Battu avec autorité par Ada Fass ce dimanche, Eumeu Sène encaisse une défaite lourde de sens. À bientôt 47 ans, l’ancien Roi des Arènes voit la relève s’imposer et son avenir dans l’arène s’assombrir.
Il y a des défaites qui pèsent plus que d’autres. Celle concédée ce dimanche par Eumeu Sène face à Ada Fass pourrait bien marquer un tournant irréversible. En 2 minutes et 33 secondes, le leader de Tay Shinger a été balayé, incapable de répondre à la fougue d’un adversaire plus jeune, plus explosif, plus affamé.
À bientôt 47 ans, Mamadou Ngom continue de défier le temps. Mais cette fois, le temps semble avoir pris le dessus. Ce 11e revers en 27 combats, dans une carrière longue de 28 ans (1998-2026), résonne comme un avertissement brutal. Dans ce duel intergénérationnel, celui qui avait refusé de céder face à Sa Thiès en mai 2024 n’a pas su inverser la tendance. Le combat s’est transformé en passage de témoin.
Le symbole est d’autant plus fort que la chute rappelle un souvenir marquant : ce « caxabal » dévastateur évoque celui infligé à Balla Gaye 2 en 2009, qui avait relancé sa carrière. Cette fois, les rôles sont inversés. Ada Fass n’a eu qu’à pousser pour faire tomber une légende.
Une légende dépassée par le temps
Au-delà du résultat, c’est la manière qui interpelle. Eumeu Sène a semblé méconnaissable. Ni sa science de la lutte, ni sa ténacité habituelle n’ont pesé. Incapable de poser sa stratégie, dominé dans l’impact, il a subi sans jamais inquiéter son adversaire.
Ce revers ravive une question inévitable : jusqu’à quand ? Dans une arène où les jeunes loups s’imposent avec de plus en plus d’assurance, la marge de manœuvre du Pikinois se réduit considérablement. Battre trois Rois des Arènes (Balla Gaye 2, Bombardier et Sa Thiès) appartient désormais au passé. Le présent, lui, est plus incertain.
Avec un bilan de 13 victoires, 11 défaites, 2 nuls et un sans-verdict, son palmarès, bien que respectable, ne reflète pas totalement l’aura qu’il a construite.

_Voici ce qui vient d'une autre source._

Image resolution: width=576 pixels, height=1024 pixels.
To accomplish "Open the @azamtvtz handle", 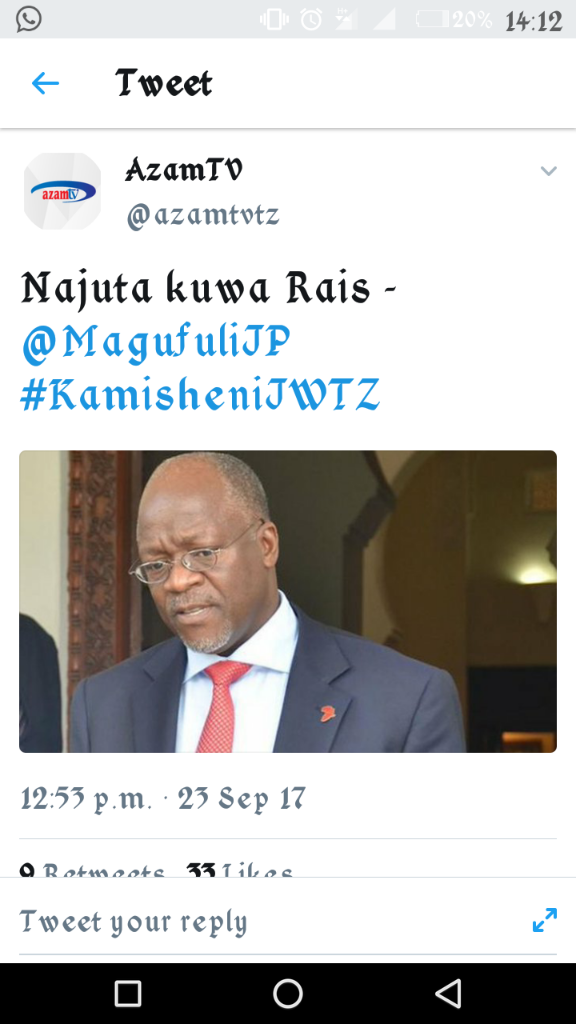I will coord(203,215).
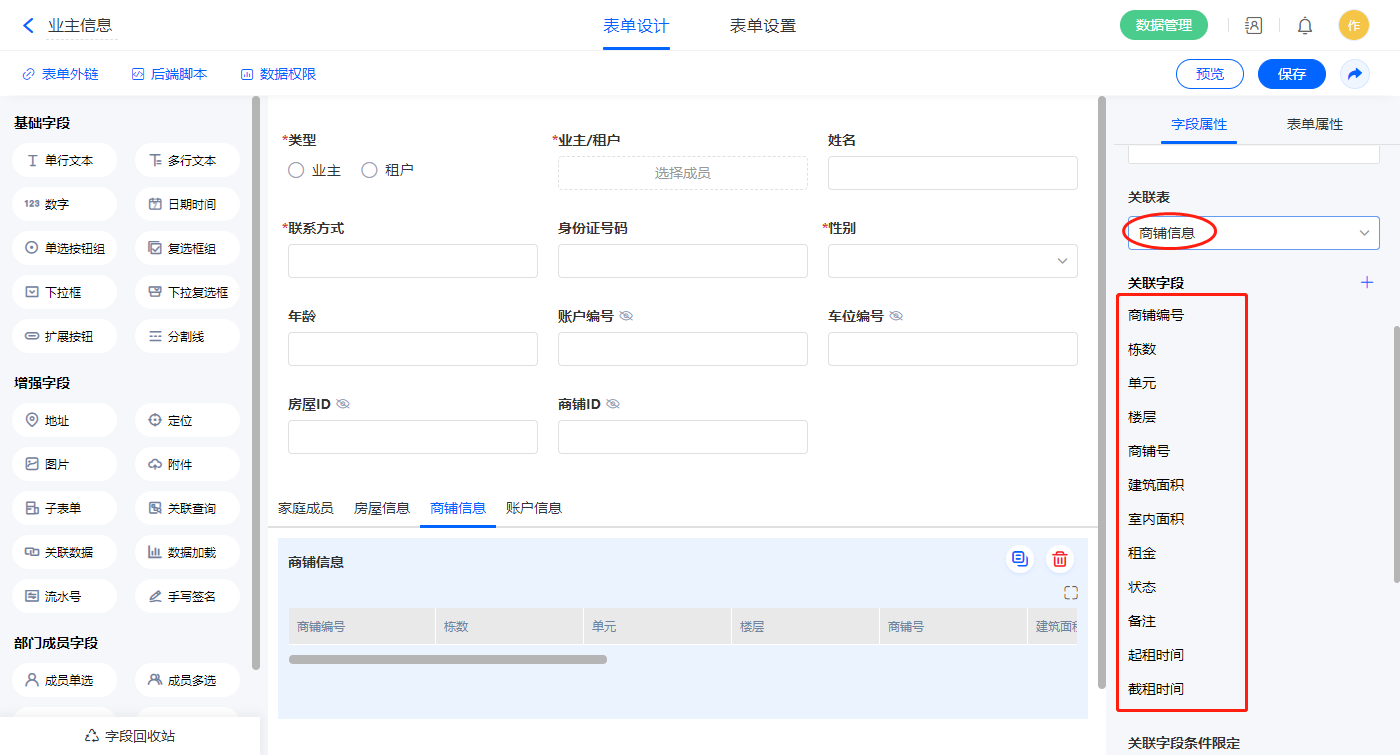
Task: Click the copy icon in 商铺信息 block
Action: coord(1019,560)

Et dans une discipline où l’usure ne pardonne pas, chaque combat peut devenir celui de trop.
Vers la fin d’une ère ?
La question de la retraite, fixée à 48 ans dans l’arène, revient avec insistance. Après les sorties difficiles de Bombardier et désormais cette lourde défaite, le parallèle est inévitable. Eumeu Sène semble au bout du rouleau, rattrapé par une génération qu’il ne parvient plus à contenir.
Cette défaite n’efface en rien son immense carrière. Mais elle agit comme un révélateur. Le temps des exploits s’éloigne, celui des choix s’impose. Pour beaucoup, l’heure est venue de préparer la sortie.
Le chant du cygne n’a peut-être jamais été aussi proche.